Manuela era una mujer interesante. No bella pero sí intensamente atractiva. Cuando sus profundos ojos azules te miraban sentías que descubrían tus secretos. Manuela pertenecía a una de las mejores familias de la ciudad, una reputadísima familia de abogados muy significados políticamente. Todos los hombres de la saga familiar militaban o habían militado en partidos socialistas y las mujeres a las que amaban también estaban afiliadas. Manuela estudió filosofía en la Universidad cuando casi ninguna mujer lo hacía y también fue la primera profesora en la facultad de Filosofía de su ciudad. Llevaba una vida tranquila en su pequeña ciudad, con sus clases, su marido y su militancia política. Pronto llegaron los hijos, niño y niña, que acabaron por colmar su vida.
Pero un ardiente día de verano, su vida, y la de millones de españoles, cambió para siempre. Estalló una guerra y todo se vino abajo. Su marido se unió al ejército republicano para luchar por una España en la que las libertades, la cultura, y la igualdad fueran universales. Y el marido de Manuela cayó muerto al grito de libertad.

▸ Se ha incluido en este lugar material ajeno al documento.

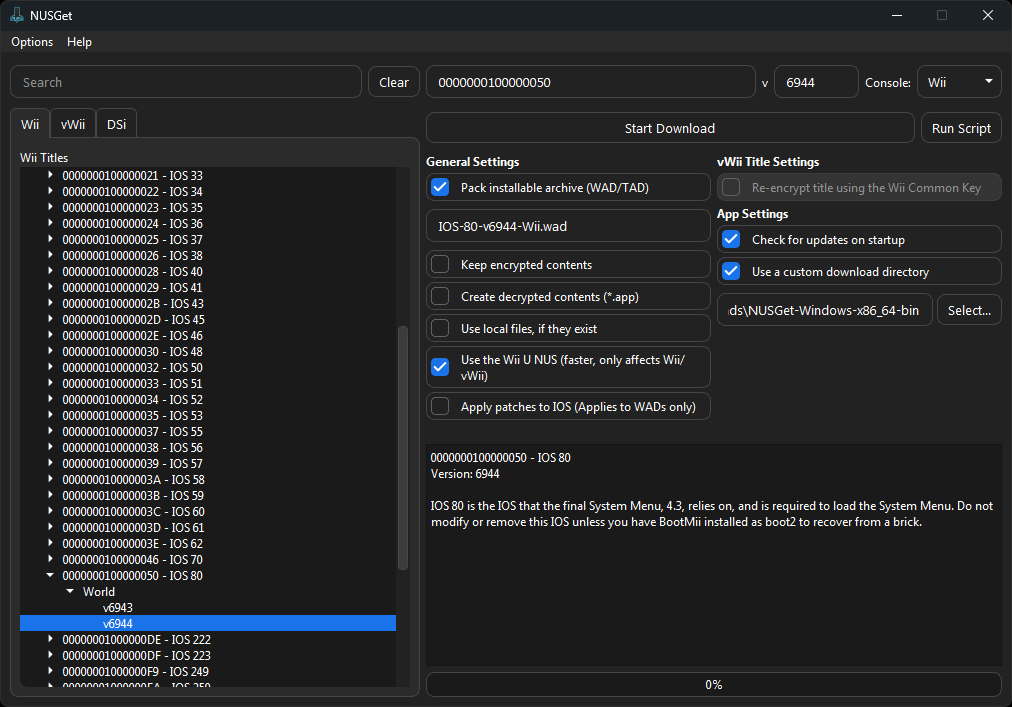Open the Console dropdown showing Wii

pyautogui.click(x=959, y=82)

Y Manuela se quedó sola en una ciudad hostil, del bando nacional, donde ser rojo era pecado. Además del marido, Manuela perdió cátedra, dinero y propiedades, que pasaron a manos del cacique de la ciudad. Pero nadie pudo quitarle su dignidad, su inteligencia ni su poder de mujer independiente.
Con sus dos hijos de la mano, Manuela, con el préstamo que le hizo a escondidas una amiga, hija de un coronel nacional, consiguió hacerse con un pequeño local en los soportales de la Plaza Mayor. Tenía un claustrofóbico almacén en el que ella dispuso una cama de matrimonio, una mesa-camilla y dos sillas. En el local colocó una máquina de coser y un mostrador de madera que antes fue el lujoso aparador del vestíbulo de su casa de campo. En un trozo de madera pintó con grandes letras verdes «TALLER DE COSTURA MANUELA» y se sentó a esperar, contando a sus hijos cuentos inventados de héroes de batallas lejanas.

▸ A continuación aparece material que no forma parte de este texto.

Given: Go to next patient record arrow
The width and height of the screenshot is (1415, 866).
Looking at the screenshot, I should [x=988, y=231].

Pronto empezó a tener clientas. Y en poco tiempo pudo mudarse a una casa de verdad, con un taller de costura de verdad y varias aprendizas en él. Tenía que tragar quina oyendo a sus clientas, nuevas ricas gracias a los expolios de sus maridos, hablar de riquezas cuando ella conocía niños que no podían beber leche. Ella misma se quedaba muchas noches sin cenar para que sus hijos lo hicieran. Manuela trabajó duro, pero siempre encontraba tiempo para salir de paseo con sus hijos, para enseñarles los valores de igualdad y libertad por los que su padre murió. Y los niños se hicieron mayores, y gracias a su madre, a su tesón y su fuerza, pudieron estudiar. Y pudieron luchar, sin más armas que la palabra, contra la falta de libertades. Y, al final, Manuela, que vivió en un país amordazado, pudo morir, gracias a sus hijos y a otros muchos como ellos, en un país libre.